Amir Saeed
Pakistan’s reliance on low-value exports and limited market diversification weakens its trade competitiveness, necessitating structural reforms and a focus on value-added product development.
Talking to WealthPK, Uzma Aftab, a macroeconomic analyst at Policy Research and Advisory Council (PRAC), said that the US has imposed a 29% tariff on Pakistan — currently under a 90-day pause — which, although lower than those faced by other countries, may adversely affect export competitiveness, particularly in the textile sector.
“While the tariff shock for Pakistan may be less severe compared to other countries with higher tariffs, the broader economic vulnerability remains high. This is largely due to Pakistan's lack of export diversification and its dependency on a stable exchange rate. The US market accounts for 16.8% of Pakistan's total exports, yet Pakistan has been holding a mere 0.2% share in US imports since 2013, indicating a narrow export base and limited bargaining power,” she explained.

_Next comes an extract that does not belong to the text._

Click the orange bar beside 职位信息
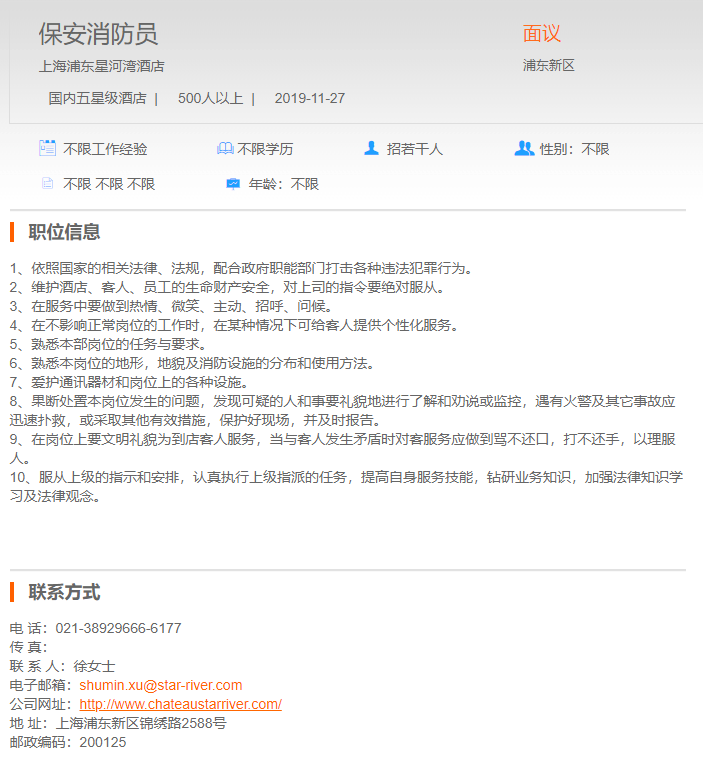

“It could be a blessing in disguise that Pakistan’s low share of exports in the US market has resulted in relatively lower tariffs compared to countries with a dominant share of US imports,” she added. “But its concentration in a single sector i.e. textiles, coupled with insufficient market diversification, renders the country’s export sector highly vulnerable to external shocks, particularly trade policy changes or global disruptions,” Uzma noted.
She added that structural inefficiencies and limited value-added product offerings hinder the country’s competitiveness in international markets. “To protect and enhance exports, Pakistan must negotiate more favourable trade agreements with the US and reduce its reliance on textiles.”
She suggested that a comprehensive strategy to move away from protectionism and focus on market diversification is essential. “Prioritising the export of value-added products and expanding beyond textiles and raw commodities will be critical for long-term economic resilience and to mitigate the impacts of future global trade disruptions.”
“In the absence of structural reforms, rising trade deficits will exert additional pressure on the exchange rate, resulting in higher import costs and exacerbating inflation. While declining oil prices may provide short-term relief, the risk of a global recession and ongoing trade tensions could undermine investor confidence,” the PRAC macroeconomic analyst noted.
Talking to WealthPK, Aatizaz Hussain, a development economic researcher at National Defence University (NDU), Islamabad, highlighted that Pakistan’s export challenges are deeply rooted in its failure to upgrade its export structure and foster innovation.
“The country continues to rely heavily on low-value, conventional products with minimal value addition, which limits its ability to penetrate new markets or improve export earnings.” “The export sector suffers from limited investment in research and development, inadequate incentives for innovation, and a lack of focus on quality enhancement.
This results in a stagnant export basket with little diversification, making Pakistan’s exports vulnerable to competition and external shocks,” he pointed out. Hussain argued that for the country to improve its global trade position, it must invest in emerging sectors, such as technology, pharmaceuticals, and engineering, and focus on meeting international quality standards.
“Building strong brands and expanding into value-added products are crucial steps to enhance competitiveness. Without such strategic shifts, the country’s exports will continue to struggle, leaving the economy exposed to global trade fluctuations and limiting sustainable growth,” he noted.